[Records for pointing to text and elements]
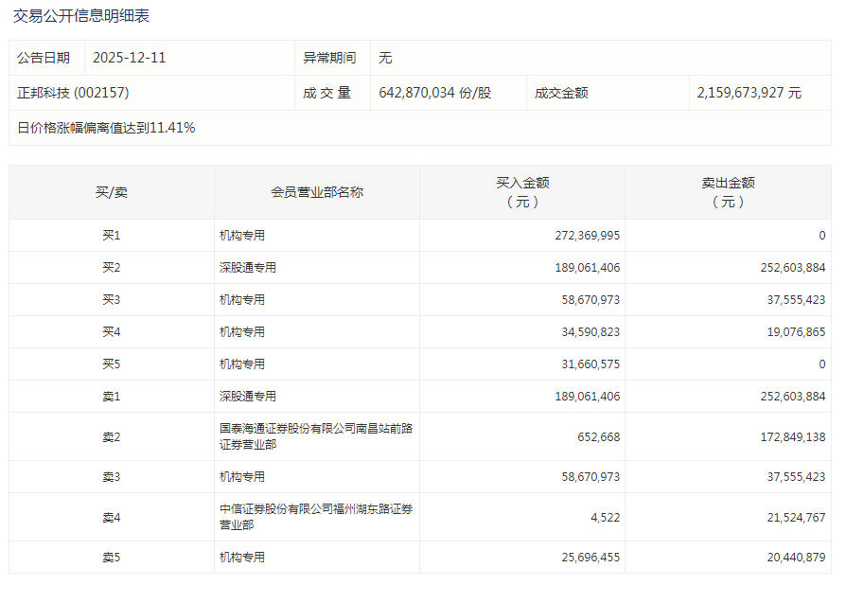Viewport: 846px width, 603px height.
Task: Sort by the 卖出金额 column header
Action: coord(728,192)
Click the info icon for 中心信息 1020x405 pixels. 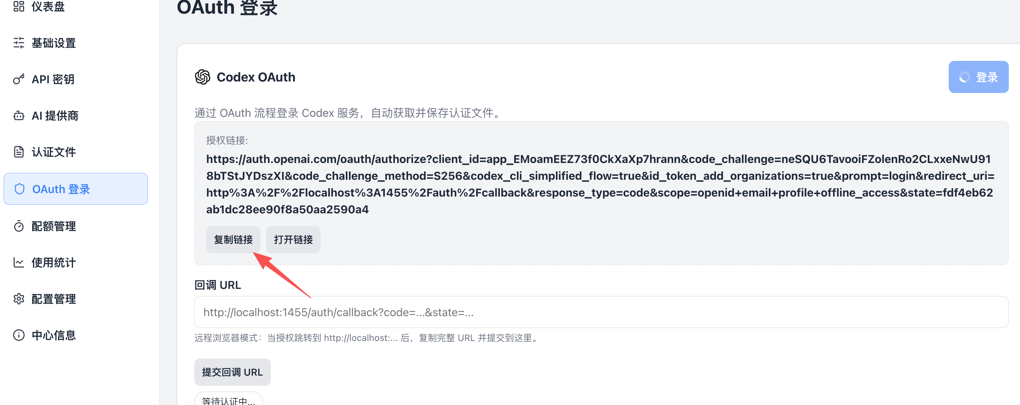pos(19,335)
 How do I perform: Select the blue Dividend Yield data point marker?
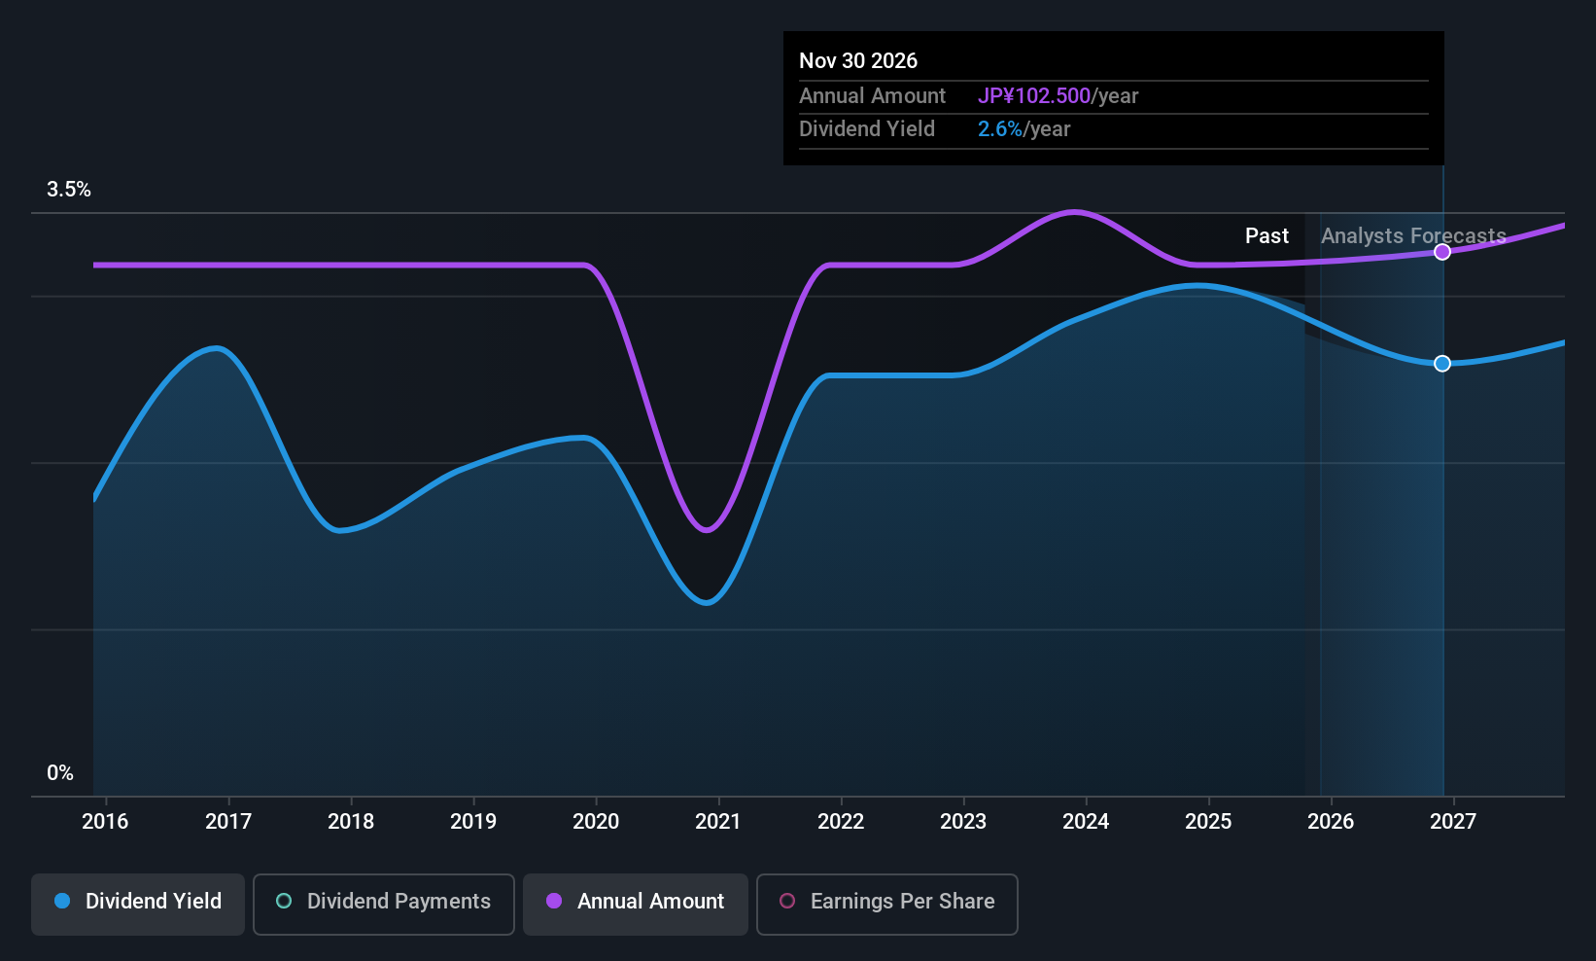pos(1442,363)
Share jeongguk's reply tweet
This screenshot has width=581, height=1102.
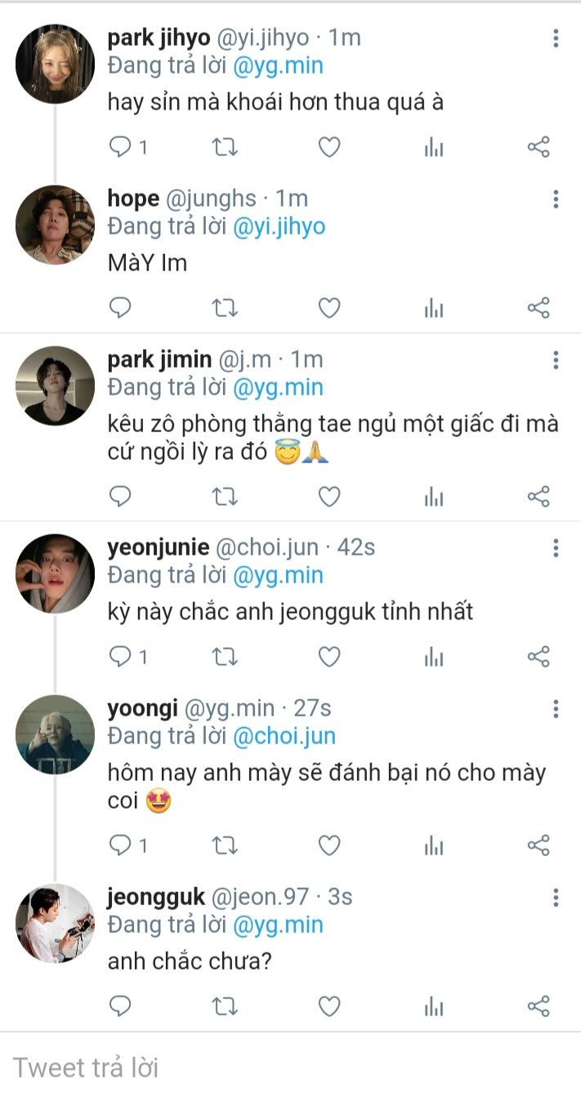pyautogui.click(x=539, y=1006)
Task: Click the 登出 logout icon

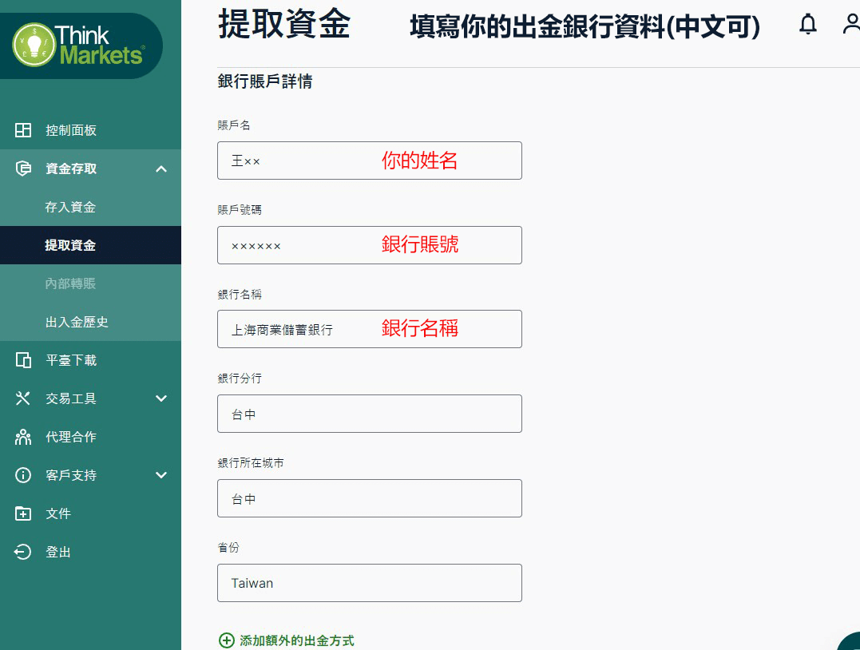Action: coord(23,552)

SET TASK => Starting at the line that contains "Share jeongguk's reply tweet", copy every line word for word through the end of the records. Leave the pictures out.

SOLUTION BELOW =>
Share jeongguk's reply tweet
This screenshot has width=581, height=1102.
pyautogui.click(x=539, y=1006)
Task: Click the 登出 logout icon

Action: coord(23,552)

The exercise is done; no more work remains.